Photographer Tawna Brown's painterly style photos currently adorn the walls of Javaroma.
Photographer Tawna Brown's painterly style photos of her travels across the NWT and the world are on display at Javaroma right now. - Robin Grant/NNSL photo
Brown described the exhibit as a result of "countless hours of reviewing thousands and thousands" of photographs from travelling to communities around the Northwest Territories over the past two years.
While some may be familiar with her work, she said she has introduced a new painterly style to her images, which means most of them look more like realism paintings than actual photographs.
"I have so many photos," she said. "I wanted to do something differently, so it was just playing around. I love playing. I love just being on the computer for hours and hours and hours just playing. I can do nothing but work on my photos."

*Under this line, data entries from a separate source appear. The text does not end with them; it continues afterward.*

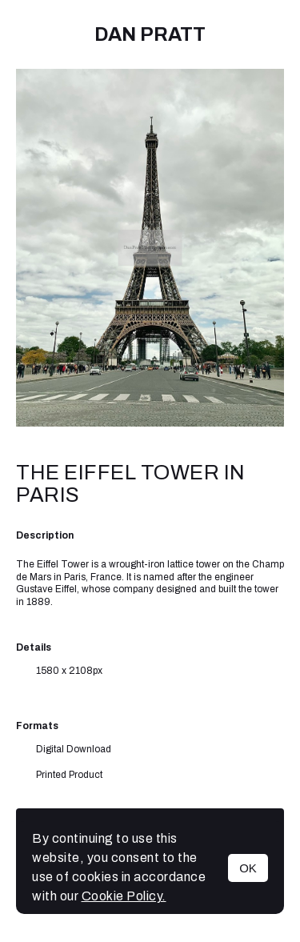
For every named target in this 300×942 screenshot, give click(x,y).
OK (248, 868)
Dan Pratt (150, 34)
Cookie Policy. (124, 896)
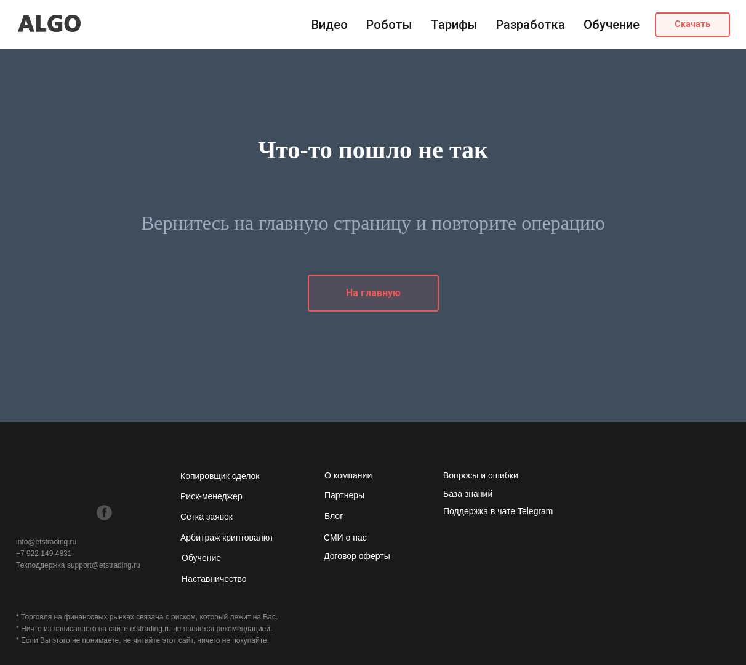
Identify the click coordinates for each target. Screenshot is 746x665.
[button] (692, 24)
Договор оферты (357, 556)
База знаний (467, 494)
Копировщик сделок (219, 476)
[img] (23, 512)
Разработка (530, 24)
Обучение (612, 24)
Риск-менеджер (211, 496)
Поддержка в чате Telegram (498, 511)
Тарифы (454, 24)
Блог (333, 516)
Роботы (389, 24)
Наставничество (214, 579)
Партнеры (344, 495)
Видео (329, 24)
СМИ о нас (345, 537)
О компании (348, 475)
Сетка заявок (206, 517)
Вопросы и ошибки (480, 475)
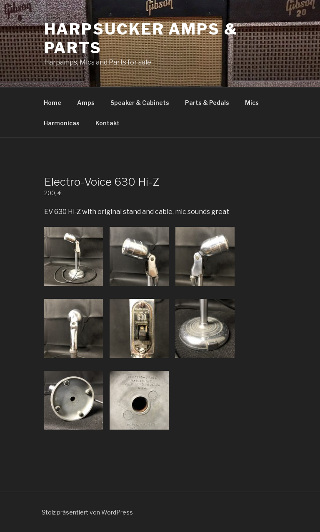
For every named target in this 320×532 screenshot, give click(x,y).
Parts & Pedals (207, 102)
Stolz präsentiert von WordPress (87, 512)
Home (52, 102)
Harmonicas (62, 123)
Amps (86, 102)
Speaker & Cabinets (139, 102)
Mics (252, 102)
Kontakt (107, 123)
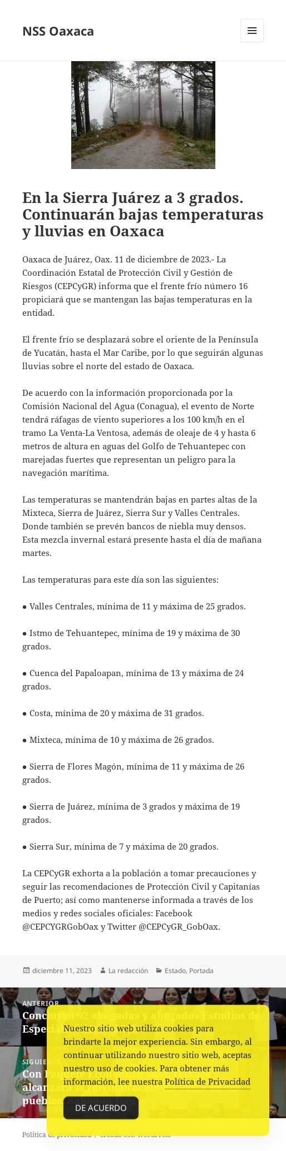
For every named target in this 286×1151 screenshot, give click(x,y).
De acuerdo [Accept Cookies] (101, 1109)
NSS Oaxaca (58, 30)
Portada (201, 970)
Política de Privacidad (207, 1083)
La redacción (128, 970)
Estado (175, 970)
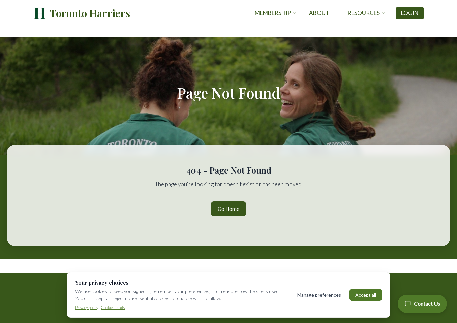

Aside from photos with unique scenes of the wilderness, Brown's show also features a small wall with what she calls her "selfies." In each photo, Brown is wearing a red dress, but because she is photographed from a distance, the woman looks like she could be anyone. The photos were taken with a tripod and her camera set to a timer during her travels in Italy, she said.
"What I like to show is I travelled around the world by myself," she said.
In 2015, Brown took a year off work to travel the world. She started out with a photography workshop with world renowned landscape photographer Trey Ratcliff in New Zealand and then travelled to other countries, including Australia, Indonesia, French Polynesia, India, Thailand and Italy.
"You can get good photos of yourself if you know how to do it. I have this red dress, and it takes up a lot of space in my suitcase, but it's perfect in the pictures."
"It can be any women, so it's fairytale-ish, dreamy," she continued. "They are meant to inspire people to go visit and explore."
While most of the photos are in Brown's new painterly style, some are actual photos on high definition white aluminum. There is a photo of an owl in a barn from a trip she took to Deline in 2016.
"The owners told me that the owl sits up there and it was perfectly perched right in the middle," she said. "I set up my tripod. It was just the owl and me. It got used to me and would close its eyes every so often."
To take the photo, she had to take multiple exposures to get all the details, she said, because the barn was so dark.
"You can even see the spider webs," she said. "Out of all my photos, it was one of my favourite because nobody else can get that picture and I knew what I was doing, and I had the time to work with the owl."
She said another incentive for the exhibiting her photos at Javaroma is so people can see what they look like on large canvasses because it is hard to appreciate the photos from a computer screen.
"When you're in these powerful spaces, and you want to transport someone there, a 12-by-18 image is not going to do it."